### CHECK YOUR UNDERSTANDING:
1. In the text about Karl Gottlieb Stumpf's 1752 dissertation on dental care, explain why the dissertation is called short.
2. Rewrite the passage of the text about Stumpf's 1752 dental dissertation between "De Cura Dentium" and "September 30, 1752.", inclusive, changing "supervising faculty" to "thesis advisor".
3. Continue the text about Stumpf's 1752 dissertation on the health benefits of dental care from its last sentence.

### TEXT SECTION:
▼▼▼

De Cura Dentium ad Sanitatem Proficua Halle, – 1752
Karl Gottlieb Stumpf (Carolus Gottlob Stumpff)
Translated: The health benefits of taking care of one’s teeth. Halle, 1752. Translated: The health benefits of taking care of one’s teeth.
This is a short, 42 page dissertation thesis by Karl G. Stumpff. The supervising faculty was Dr. Andrea Elias Büchner (1701-1769, see photo), professor and President of the Leopoldina, at the Imperial Academy of Natural Sciences in Halle. The thesis was defended on September 30, 1752.
Karl Stumpf, the defending student, was from the village of Landeshut, Silesia, today Kamienna Gora, southwestern Poland, about 250 miles from Halle. Even today, the small town has only 19,000 inhabitants. It is hard to imagine being more important in 1752. Landshut became the site of a major Prussian battle just eight years after the defense of this thesis.

▲▲▲

### RECORD EXCERPTS:
▼▼▼

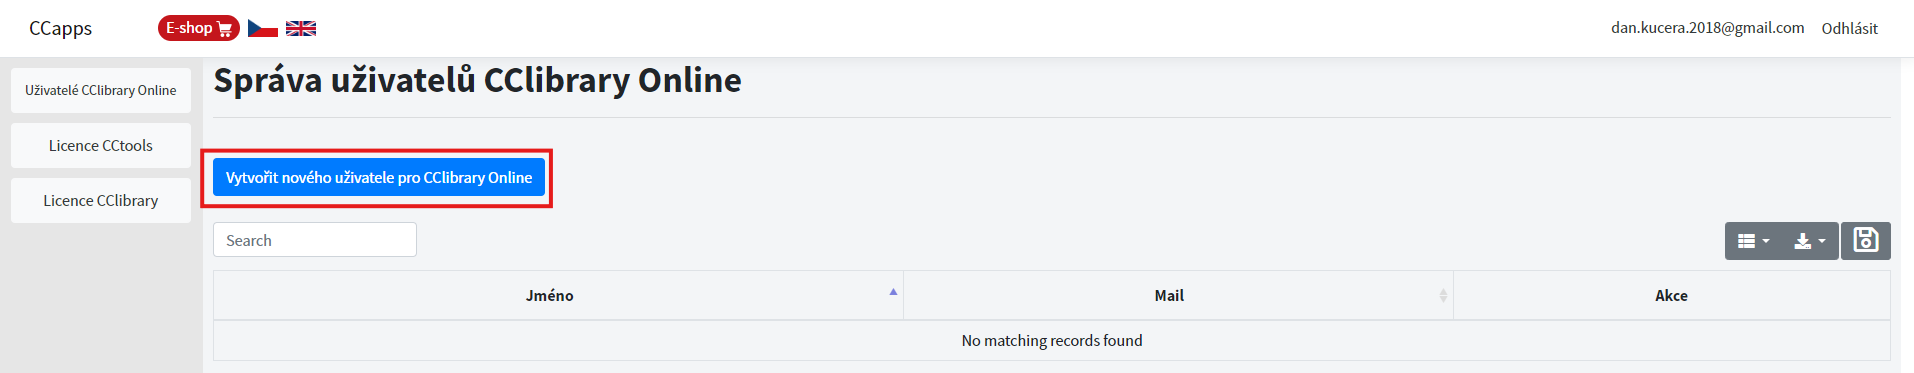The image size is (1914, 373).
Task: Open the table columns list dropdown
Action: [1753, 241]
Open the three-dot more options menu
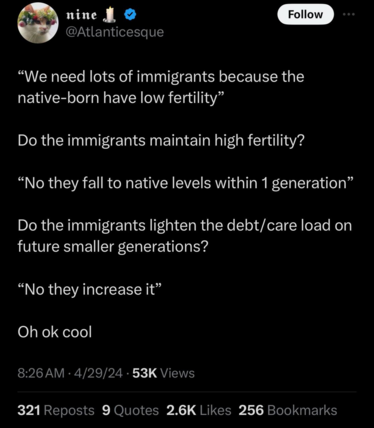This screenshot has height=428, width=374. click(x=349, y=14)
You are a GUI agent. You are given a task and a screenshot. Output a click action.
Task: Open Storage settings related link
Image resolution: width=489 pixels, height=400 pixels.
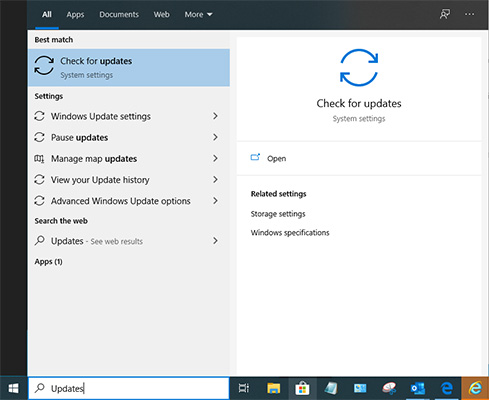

▲▲▲
▼▼▼

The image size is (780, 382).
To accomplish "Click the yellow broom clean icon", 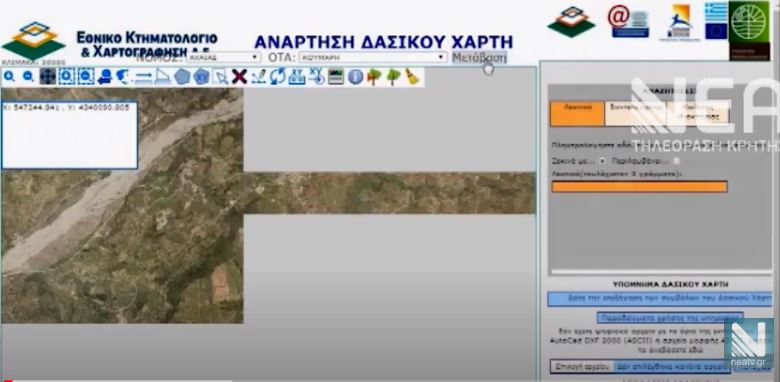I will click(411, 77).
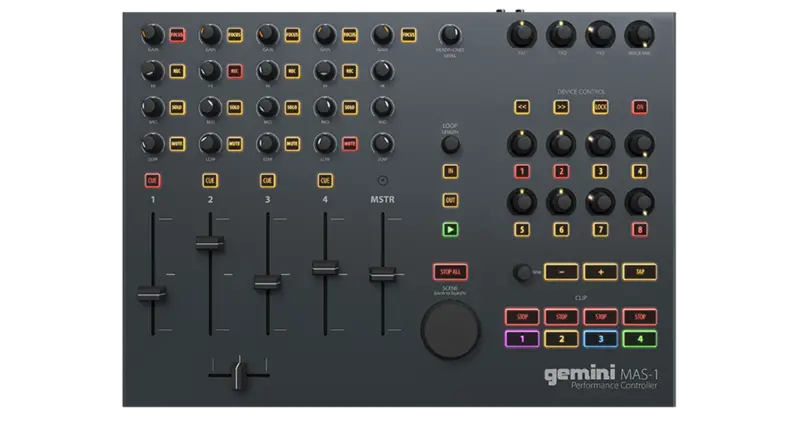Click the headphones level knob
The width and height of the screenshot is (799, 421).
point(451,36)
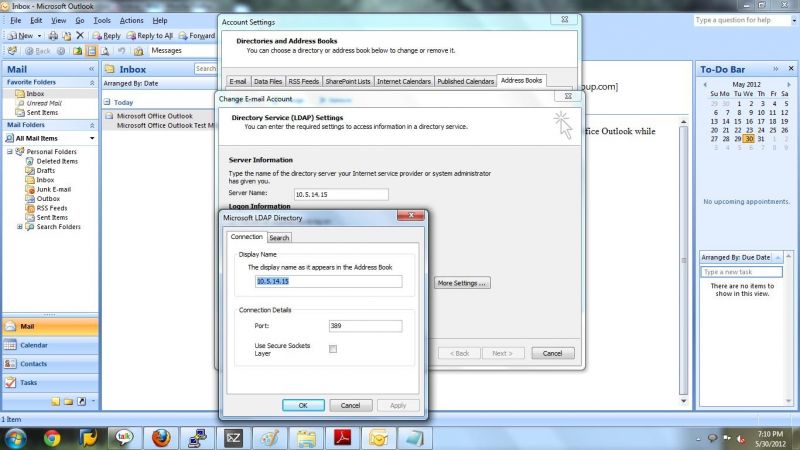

▲▲▲
▼▼▼

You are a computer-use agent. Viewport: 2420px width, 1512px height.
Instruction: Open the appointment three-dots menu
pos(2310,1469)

▲▲▲

### ANSWERS TO THIS EXERCISE:
1. The dissertation is called short because it is only 42 pages long.

2.
De Cura Dentium ad Sanitatem Proficua Halle, – 1752
Karl Gottlieb Stumpf (Carolus Gottlob Stumpff)
Translated: The health benefits of taking care of one’s teeth. Halle, 1752. Translated: The health benefits of taking care of one’s teeth.
This is a short, 42 page dissertation thesis by Karl G. Stumpff. The thesis advisor was Dr. Andrea Elias Büchner (1701-1769, see photo), professor and President of the Leopoldina, at the Imperial Academy of Natural Sciences in Halle. The thesis was defended on September 30, 1752.

3.
The thesis starts with a section on the correct dental care (Recta dentium cura). Stumpff delineates two components: dentium cura (care of the teeth) and diaetae rationis (rational nutrition). In this chapter he quotes prior work of Bartholomeo Eustachio and Pierre Fauchard, but also the work of two lesser known authors: Nesbitt and Baster?. In the third chapter one can recognize the work of Malpighi, the 17th century Italian author and father of histology. Frederich Hoffmann, one of the greatest German surgeon’s work appears in chapter 14. This chapter describes the need to avoid consumption of sugar, a staple that made its way into the diet starting with the 16th century. Stumpff recommends: “sacchari sive cupediorum saccharatorum usu abstinendum est ne dentes exinde nigredinem et pressis vestigiis infecuturam cariosam contrahant corruptionem”. Loosely translated – “one should abstain from the use of sugar, or teeth become blackened and carious infection will corrupt the tooth”. It is quite a remarkable insight for 1752. In Chapter XXI he suggests using of a dentifrice to remove dental calculus.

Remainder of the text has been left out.